Mindful eating is a related approach that encourages us to be fully present in the moment when eating. It can be incorporated into an intuitive eating practice.

"Mindfulness is the capacity to bring full attention and awareness to one’s experience, in the moment, without judgement and mindful eating is paying attention to sensations, thoughts and emotions that arise during eating," explains Katherine.

"Typically, mindful eating involves eating without any distractions and in a way that allows you to really focus on the act of eating and enjoy your food," advises Uxshely. "It encourages chewing slowly and intentionally, and aiming to really savour and enjoy every mouthful.

"Mindful eating also allows us to be much more aware of our body’s natural cues, and fullness and hunger signals. It allows for a greater appreciation of food and to really enjoy the multisensory experience of eating, for example enjoying the tastes, colours, textures and aromas of food.

"This way of eating may help reduce guilt around food and eating, and allow us to determine whether we’re eating because we’re truly hungry or for other reasons."

Some studies suggest that the approach may help support emotional eating and binge eating, supporting a healthier relationship with food.

According to the Centre for Mindful Eating, its key principles are:

1. Being aware of the positive and nurturing opportunities that are available through food choice and preparation by respecting our own inner wisdom.

2. Using all our senses in selecting food that’s satisfying and nourishing. 

3. Accepting responses to food (whether likes, dislikes or neutral ones) without judgement.

4. Being aware of hunger and fullness cues to guide our decisions to begin and finish eating. 

Is it for everyone? Similarly to intuitive eating, it may not be suitable for those with an active eating disorder, are recovering from one, or for those with disordered eating patterns as it may lead to justification of undereating.

What's the difference between mindful and intuitive eating?

Are mindful eating and intuitive eating the same thing? There is overlap, but Katherine explains that there are some distinctions: "Mindful eating is one tool to better understand your body and food preferences, whereas intuitive eating goes some steps further and provides more guidance about what to do with that information," she explains.

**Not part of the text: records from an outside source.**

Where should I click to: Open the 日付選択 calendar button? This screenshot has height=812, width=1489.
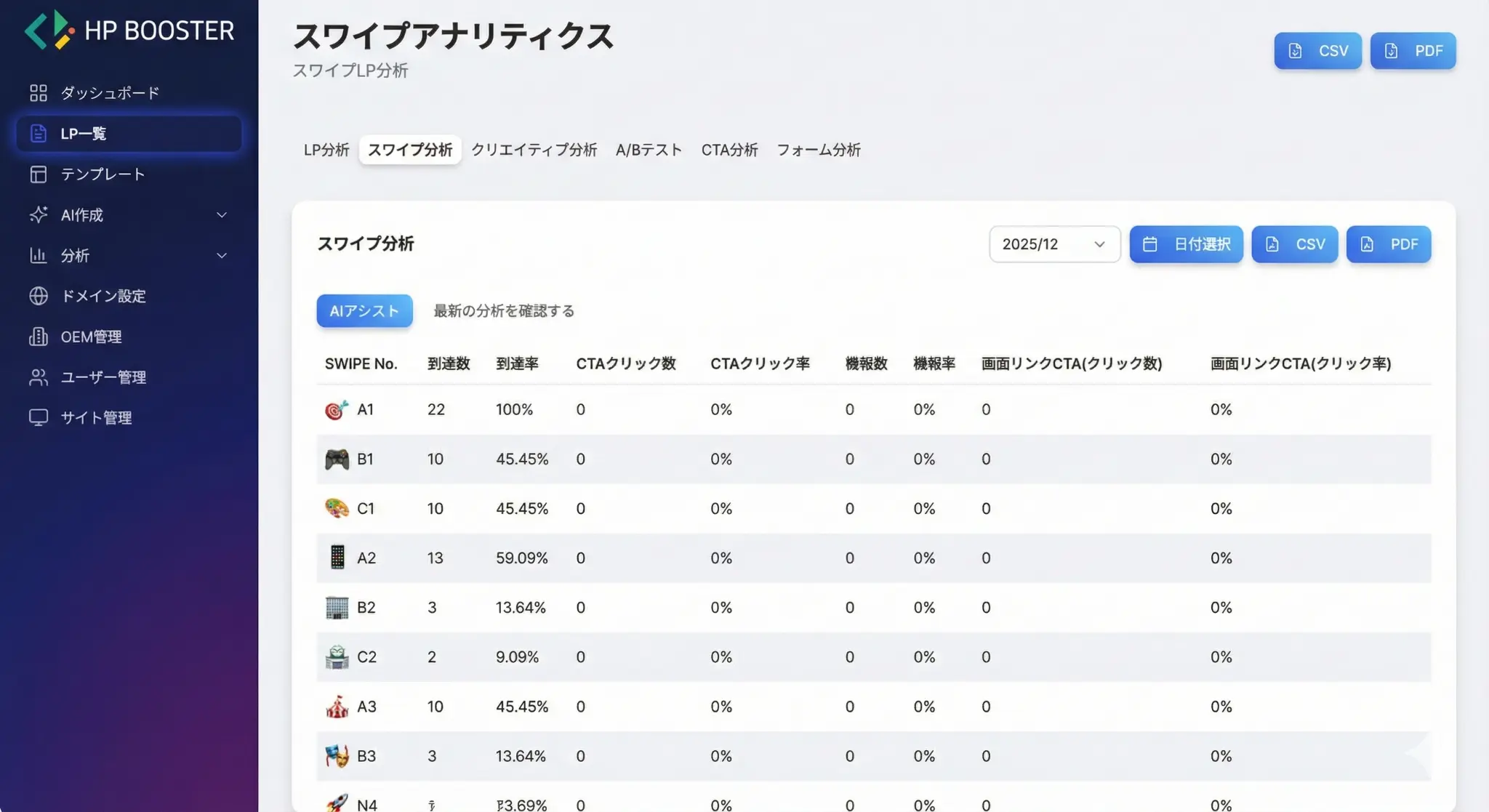coord(1186,244)
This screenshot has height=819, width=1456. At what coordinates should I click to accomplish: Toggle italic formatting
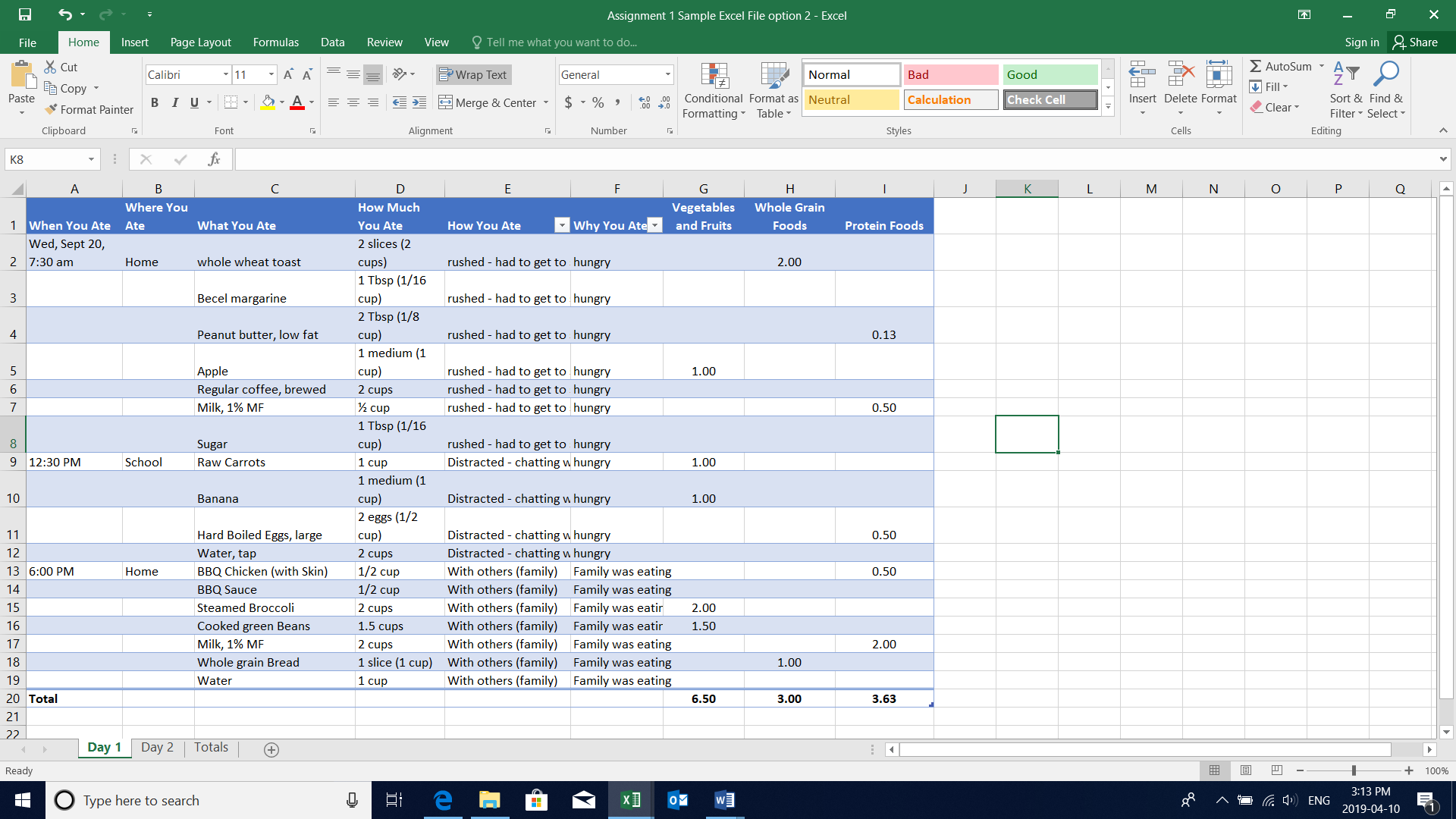click(174, 102)
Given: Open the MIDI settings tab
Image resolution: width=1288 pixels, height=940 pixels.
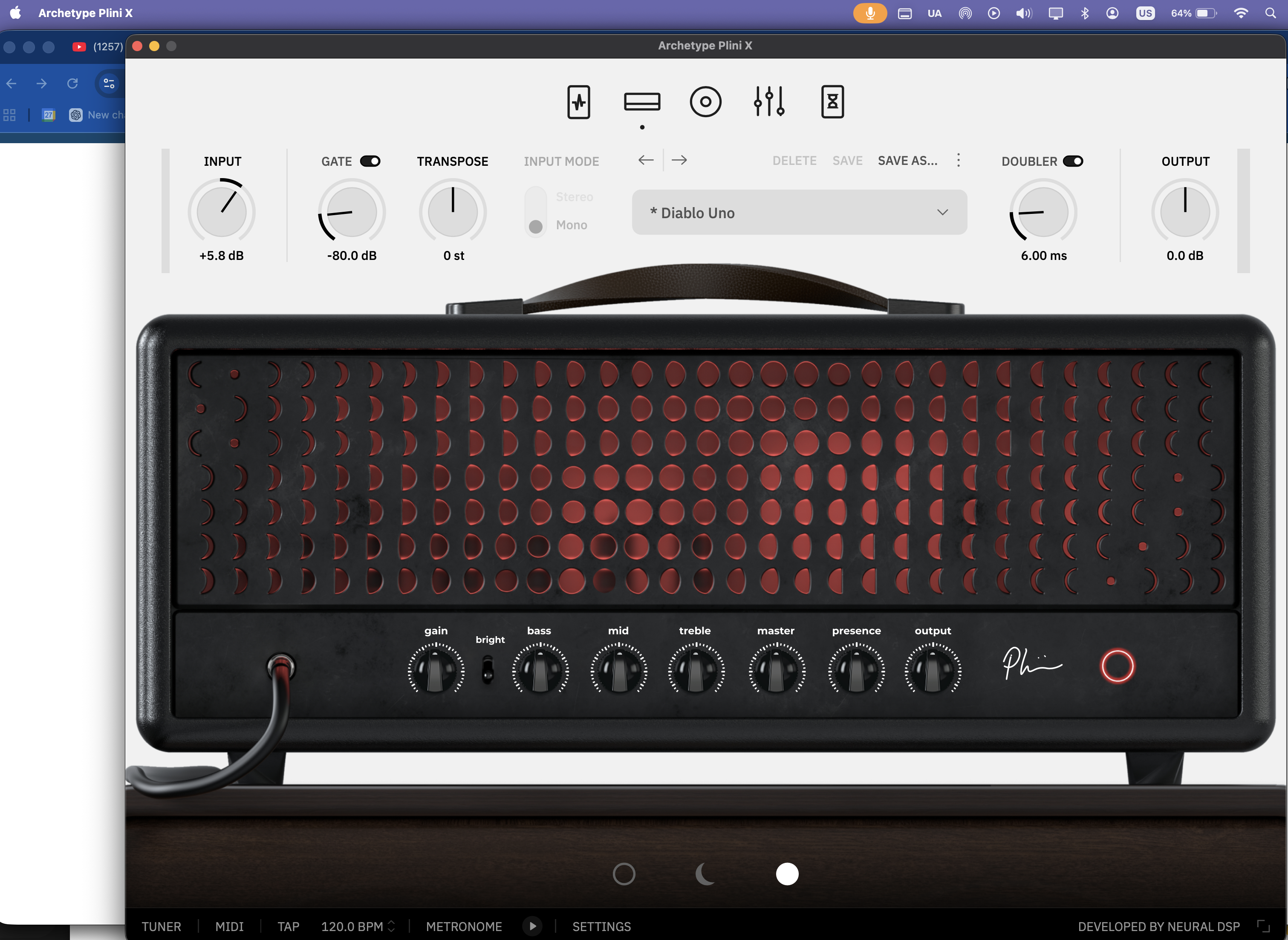Looking at the screenshot, I should (x=229, y=926).
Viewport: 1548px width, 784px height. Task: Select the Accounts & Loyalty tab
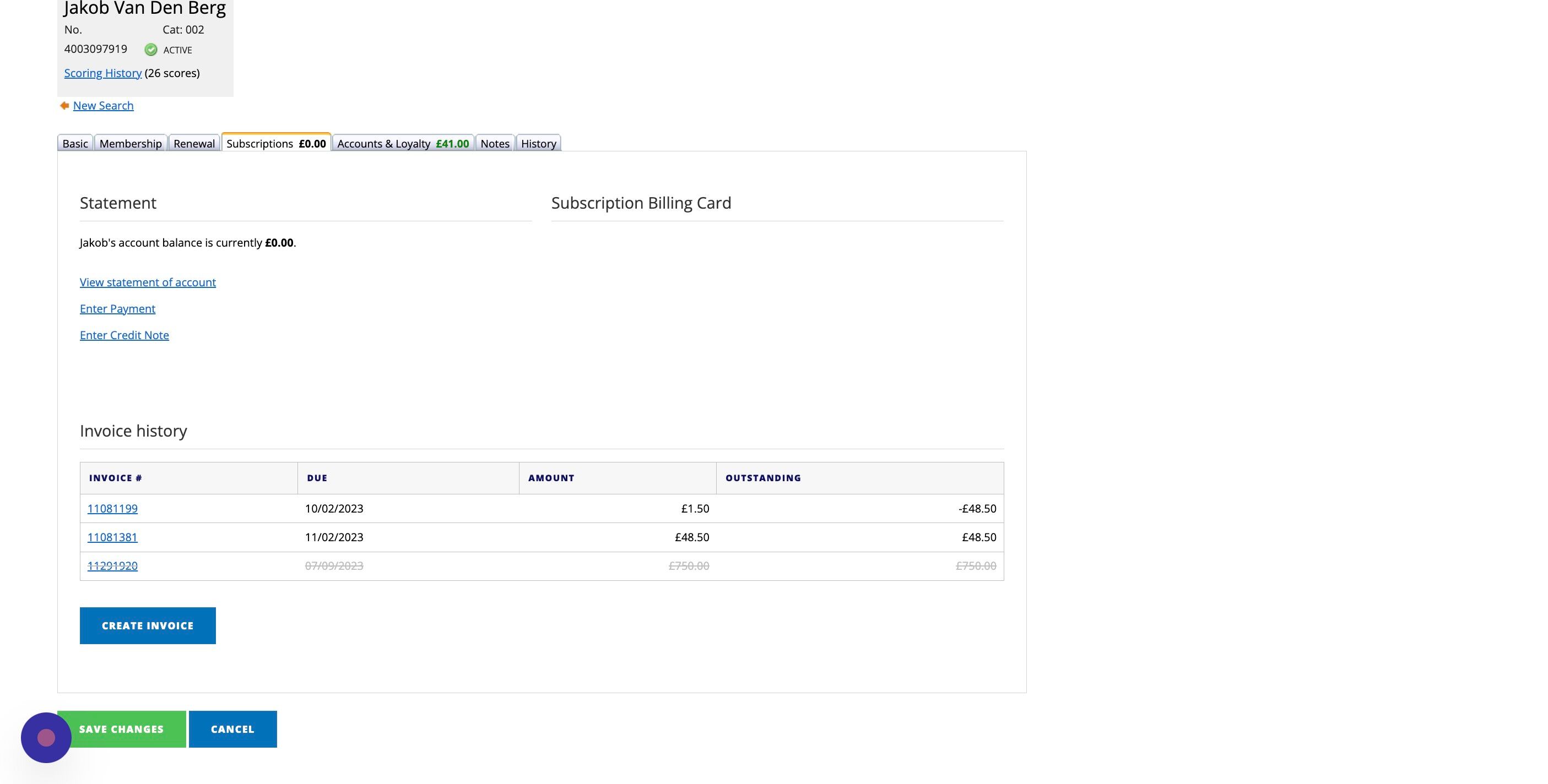[403, 144]
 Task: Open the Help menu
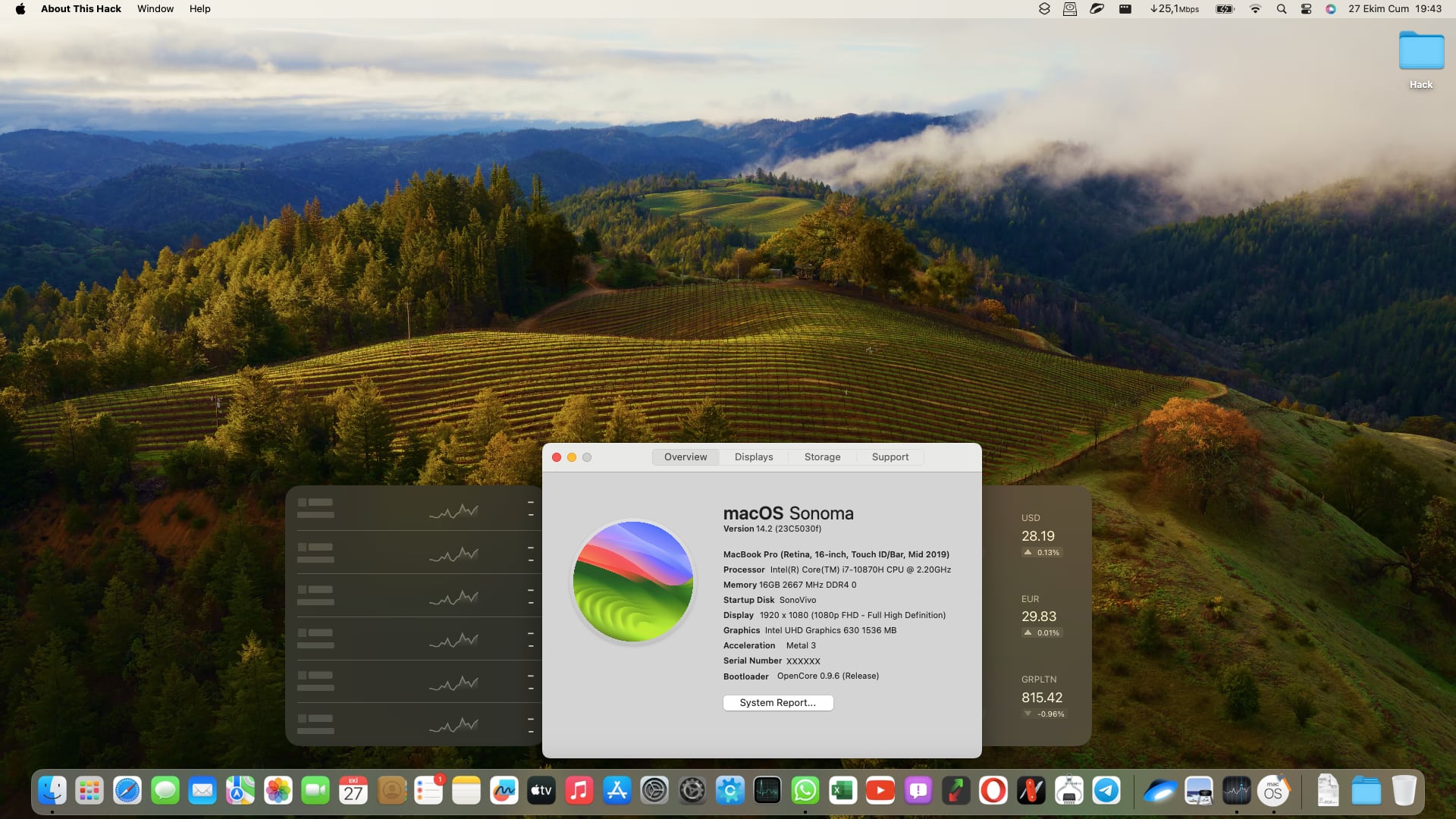pos(199,9)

"It’s also a more holistic framework. Its principles are all key in helping you arrive at a place of being at peace with your body and in your relationship with food."

How can you get started?

"There is no single best step to take when it comes to learning intuitive eating," explains Katherine, but three of her tips include:

1. Gather more information. Nude Nutrition and are good places to start.

2. Recognise that it’s a process of unlearning and relearning. It can take time and feel uncomfortable. There’s no rush to the finish line, so take as long as you need to learn about what it is (and what it isn’t) before taking your first steps.

3. Reject diet mentality.

When it comes to mindful eating, "practise it when you’re not really hungry", says Katherine. "Allowing yourself to become excessively hungry triggers a natural intense desire to eat, often leading to unintended binge eating.

"So, approaching food non-judgmentally, in a state where you’re ravenous, is unlikely to bode well with being able to slow down and really pay attention. So, try it perhaps 30 minutes after a meal when you can really slow down and non-judgmentally taste, smell and practise mindfully eating the food.

"You could practise mindful eating with food that you feel a bit of guilt around eating. Chocolate is a common one, but it could be dried fruit or granola or something diet culture may have told you to avoid.

"When you’re in a place where you don’t feel too vulnerable (such as too tired, hungry, or alone if you feel triggered by this), notice the judgement and power that this food has held over you and identify where that has come from. Try and remove this judgement, and pretend you’re eating this food for the first time."

The takeaway

Intuitive and mindful eating approaches are long-term processes and, for some, may require a serious lifestyle change. But we advocate anything that encourages a more relaxed and positive relationship with food and we hope this has given you some helpful food for thought.